I do not know what is the next step to consider adding the patch. Do we get a kernel maintainer related to console I/O speak up and say "Hmm, I *might* consider a patch, if I see it and people say they are happy"?
>> Aaahh ;), you've should said that before. The whole problem with the >> kernel is with the compose tables. If you have a native key for "ö" in >> your keyboard you'll not have problems. I can type for example a 'n >> with tilde' in my keyboard because is too is a native key, but for >> accentuated characters, for utf-8 output is neccesary to apply the patch :-/
>As soon as the kernel is in Unicode mode for the console, currently >there is no way to input accented characters through a dead key >(composed). >Some years back when 8-bit encodings where used there was no problem, >however now all distros are broken with regards to this.
Take it; AFAIK, the DOS box in Windows XP does not support UTF-8 either.
>I do not know what is the next step to consider adding the patch. Do we >get a kernel maintainer related to console I/O speak up and say "Hmm, I >*might* consider a patch, if I see it and people say they are happy"?
The proposed patch is working and that's ok. I am happy ÷) (first composed smiley hehe <compose><:><-><)> )
> > Aaahh ;), you've should said that before.

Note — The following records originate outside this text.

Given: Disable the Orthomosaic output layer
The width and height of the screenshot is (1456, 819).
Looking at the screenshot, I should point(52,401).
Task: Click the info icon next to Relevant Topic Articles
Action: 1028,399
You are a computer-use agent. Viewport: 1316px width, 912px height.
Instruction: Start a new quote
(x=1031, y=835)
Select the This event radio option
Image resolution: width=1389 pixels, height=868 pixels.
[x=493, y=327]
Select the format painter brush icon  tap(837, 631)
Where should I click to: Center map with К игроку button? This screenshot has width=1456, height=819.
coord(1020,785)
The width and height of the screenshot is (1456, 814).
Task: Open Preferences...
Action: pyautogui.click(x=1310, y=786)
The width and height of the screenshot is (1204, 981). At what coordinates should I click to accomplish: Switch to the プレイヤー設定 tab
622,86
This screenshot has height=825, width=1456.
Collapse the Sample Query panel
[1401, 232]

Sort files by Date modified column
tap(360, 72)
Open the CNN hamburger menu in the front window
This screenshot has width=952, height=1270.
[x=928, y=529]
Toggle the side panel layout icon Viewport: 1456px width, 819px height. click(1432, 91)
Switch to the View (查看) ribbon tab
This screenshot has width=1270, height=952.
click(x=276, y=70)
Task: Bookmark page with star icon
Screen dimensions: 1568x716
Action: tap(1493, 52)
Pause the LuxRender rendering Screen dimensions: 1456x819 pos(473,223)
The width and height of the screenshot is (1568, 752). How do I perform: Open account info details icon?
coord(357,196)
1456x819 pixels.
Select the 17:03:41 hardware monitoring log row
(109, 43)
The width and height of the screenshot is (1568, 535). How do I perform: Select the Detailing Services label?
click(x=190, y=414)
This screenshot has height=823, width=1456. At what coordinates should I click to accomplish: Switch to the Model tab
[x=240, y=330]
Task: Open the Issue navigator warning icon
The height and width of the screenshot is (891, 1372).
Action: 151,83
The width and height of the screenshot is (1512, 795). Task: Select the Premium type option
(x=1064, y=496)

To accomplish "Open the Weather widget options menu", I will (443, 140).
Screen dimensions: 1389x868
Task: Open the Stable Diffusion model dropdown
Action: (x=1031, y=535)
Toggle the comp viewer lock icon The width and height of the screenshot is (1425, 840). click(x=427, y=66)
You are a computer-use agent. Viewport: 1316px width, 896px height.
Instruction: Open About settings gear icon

The whole problem with the > > kernel is with the compose tables. If you have a native key for "ö" in > > your keyboard you'll not have problems. I can type for example a 'n > > with tilde' in my keyboard because is too is a native key, but for > > accentuated characters, for utf-8 output is neccesary to apply the patch :-/
> And that's the whole issue.
> As soon as the kernel is in Unicode mode for the console, currently > there is no way to input accented characters through a dead key > (composed).
True.
> Some years back when 8-bit encodings where used there was no problem, > however now all distros are broken with regards to this.
I guess that some distros use their own patches, like it seems with SuSE, but it's something that it's broken in the linux console and should be fixed.
> I do not know what is the next step to consider adding the patch.
Submitting the patch to lkml to discuss about its possible inclusion would be a good start. I don't know who's the console maintainer, Vojtech Pavlik perhaps?
On Sun, Dec 12, 2004 at 10:08:22PM +0000, Simos Xenitellis wrote: > I do not know what is the next step to consider adding the patch. Do we > get a kernel maintainer related to console I/O speak up and say "Hmm, I > *might* consider a patch, if I see it and people say they are happy"?
You can send me patches if you want. If I like them I'll submit them.
Very long ago I used to take care of console stuff.